### INSTRUÇÃO 1
Reproduza sem alterações o trecho dos registros que começa na linha que contém "Task: Close the Topic Details panel" e vai até o fim dos registros, com as duas extremidades incluídas.

Cinema com Rapadura

OPINIÃO   sábado, 07 de novembro de 2020

Christabel (2018): doce poesia que transgride imposições sociais

Inspirado em um clássico poema narrativo da literatura inglesa, "Christabel" conquista nossa atenção com o mistério provocativo em torno da personagem Geraldine.

*Filme disponível na Mostra MacaBRo de Horror Brasileiro Contemporâneo, evento com exibições online gratuitas através da plataforma de streaming Darkflix entre 28 de outubro a 23 de novembro de 2020.

Christabel” é um longo poema narrativo escrito em 1797 e 1800 por Samuel Taylor Coleridge com grande rigor formal e originalidade temática. O ritmo meticulosamente pensado se complementa às questões místicas e femininas que transcendem de suas palavras, criando assim uma obra influente na literatura e no cinema. Tal influência fica demonstrada, por exemplo, no filme “Christabel” de Alex Levy-Heller (“Jovens Polacas“), adaptado à realidade brasileira sem perder de vista a ideia de que o rompimento com o status quo é execrado pelo conservadorismo social.

Alguns registros
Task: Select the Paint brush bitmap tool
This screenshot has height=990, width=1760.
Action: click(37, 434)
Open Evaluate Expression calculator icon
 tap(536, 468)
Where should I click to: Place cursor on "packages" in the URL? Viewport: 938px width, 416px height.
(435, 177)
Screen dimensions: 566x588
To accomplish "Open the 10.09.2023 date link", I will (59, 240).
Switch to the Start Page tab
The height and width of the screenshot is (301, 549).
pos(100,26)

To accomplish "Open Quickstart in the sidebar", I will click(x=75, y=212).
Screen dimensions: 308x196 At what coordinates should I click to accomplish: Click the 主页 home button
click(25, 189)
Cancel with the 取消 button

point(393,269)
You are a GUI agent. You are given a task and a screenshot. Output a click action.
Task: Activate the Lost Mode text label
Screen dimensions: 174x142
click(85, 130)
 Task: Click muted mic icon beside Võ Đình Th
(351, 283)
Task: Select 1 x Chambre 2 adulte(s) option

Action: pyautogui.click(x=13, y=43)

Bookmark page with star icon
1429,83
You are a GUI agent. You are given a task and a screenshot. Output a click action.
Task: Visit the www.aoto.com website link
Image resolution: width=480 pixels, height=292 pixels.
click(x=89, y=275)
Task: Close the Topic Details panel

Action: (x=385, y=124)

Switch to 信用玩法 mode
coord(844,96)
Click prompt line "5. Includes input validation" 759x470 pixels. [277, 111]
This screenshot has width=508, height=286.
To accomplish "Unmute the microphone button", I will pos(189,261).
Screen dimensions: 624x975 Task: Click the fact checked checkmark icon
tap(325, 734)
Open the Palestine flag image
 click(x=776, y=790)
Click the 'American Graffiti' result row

### INSTRUÇÃO 2
Prossiga com o texto sobre o filme "Christabel" a partir da última frase apresentada.

### RESPOSTA ESPERADA 1
Task: Close the Topic Details panel

Action: (x=385, y=124)

Switch to 信用玩法 mode
coord(844,96)
Click prompt line "5. Includes input validation" 759x470 pixels. [277, 111]
This screenshot has width=508, height=286.
To accomplish "Unmute the microphone button", I will pos(189,261).
Screen dimensions: 624x975 Task: Click the fact checked checkmark icon
tap(325, 734)
Open the Palestine flag image
 click(x=776, y=790)
Click the 'American Graffiti' result row

### RESPOSTA ESPERADA 2
Se originalmente a poesia se passava na Inglaterra, a adaptação toma liberdades para levar a história para o Cerrado brasileiro. Ali vivem Christabel e seu pai em uma pequena casa na zona rural, sozinhos até a chegada misteriosa de Geraldine. Ao se hospedar no local, a jovem abala as estruturas familiares tradicionais de pai e filha com sua sede de liberdade e seus segredos ocultos.

Alex Levy-Heller bebe da fonte original para estabelecer sua unidade estética também através de um rigor formal. O diretor encena a dinâmica entre os personagens principais com um estilo bastante sóbrio e cuidadoso (talvez considerado lento demais pelos espectadores mais habituados ao cinema comercial, porém adequado ao poema base), evidenciado nos enquadramentos e nos movimentos de câmera: muitas cenas transcorrem com planos estáticos emoldurando as situações dramáticas, aspectos específicos da dramaturgia são realçados com planos detalhes e deslocamentos laterais extremamente sutis da câmera ressaltam a interação dos personagens. A sobriedade se justifica tanto para desenvolver a ordem vigente naquela casa com a frieza entre pai e filha quanto para fazer avançar gradualmente uma atmosfera de mistério.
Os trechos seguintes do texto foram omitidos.